Nel crogiolo di iniziative ed eventi aperti al grande pubblico del premio di alta cucina Bocuse d’Or Off che sta invadendo, colorando e profumando tutta la città c’è un’ennesima chicca: l’incontro con la chef stellata triestina Antonia Klugmann in programma al Circolo dei lettori il 24 aprile ore 18.

La prima donna giudice del programma Masterchef parla del suo mondo, delle sue conquiste, delle sue emozioni partendo dal fattore a cui è più legata: la creatività senza limiti. Un percorso magico che l’ha portata in pochi mesi dall’apertura del suo ristorante L’Argine a Vencò (Go). Questa in breve la sua storia.

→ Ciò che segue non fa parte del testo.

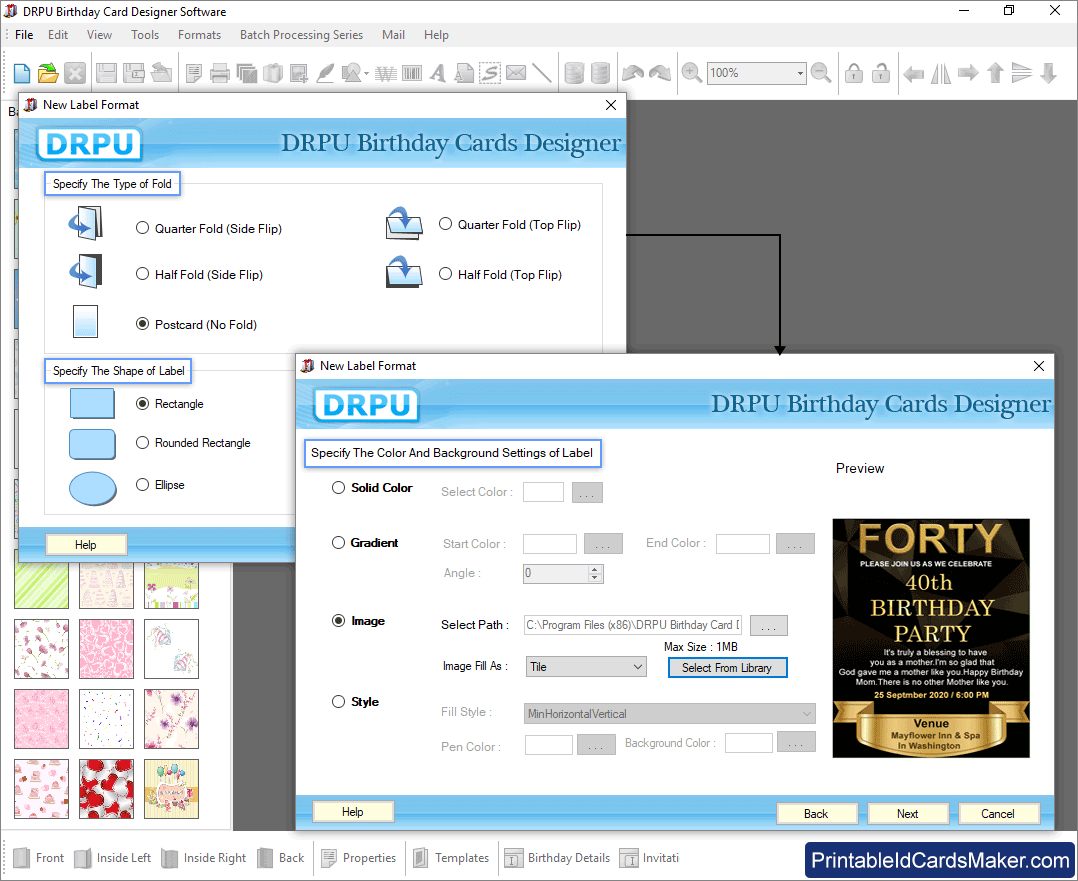Click the New document toolbar icon
Viewport: 1078px width, 881px height.
(21, 73)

La passione della Klugmann, per la cucina le fa abbandonare la facoltà di giurisprudenza e dopo un periodo di apprendistato nel 2006 la vede aprire, insieme al compagno Romano De Feo, l’Antico Foledor Conte Lovaria in provincia di Udine. Dal 2012 lavora a Venezia come Chef prima del ristorante Il Ridotto e successivamente del ristorante stellato Venissa. A fine 2014 apre L’Argine a Vencò, a Dolegna del Collio in provincia di Gorizia, a pochi chilometri con il confine con la Slovenia.

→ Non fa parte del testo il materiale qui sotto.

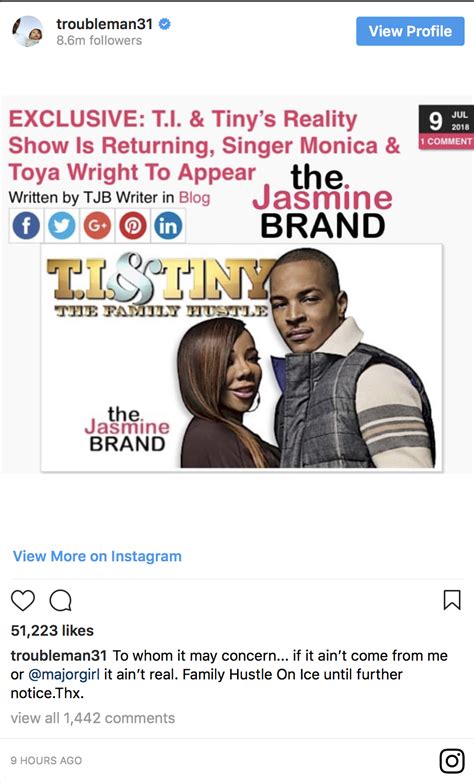
Task: Click the 1 COMMENT label
Action: [x=446, y=142]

Una realtà che fa colpo e che la porta nel 2015 ad essere “novità dell’Anno” per la Guida del Gambero Rosso, aggiudicandosi una stella Michelin, mentre nel 2016 ad Antonia viene riconosciuto il titolo di “Cuoca dell’Anno” per la guida Identità Golose e la Guida Michelin, con la conferma della prestigiosa stella. Nel 2017 è la Guida dell’Espresso a premiarla come “Cuoca dell’Anno” mentre con l’Edizione 2018 L’Argine si aggiudica 3 cappelli.

La chef stellata è diventata in breve protagonista di importanti serie di eventi nazionali ed internazionali tra cui i tavoli tematici di Expo Milano, il congresso internazionale di cucina “Identità Golose”, la mostra “Regine e Re di Cuochi, Food on the Edge. Ma è con la tv, diventando nuovo giudice della settima stagione di MasterChef Italia, che la Klugmann è diventata personaggio noto al grande pubblico che ora potrà incontrarla a Torino al Circolo dei lettori. Notorietà che non poteva non essere accompagnata da polemiche e tensioni che si sono scatenate specie sui social.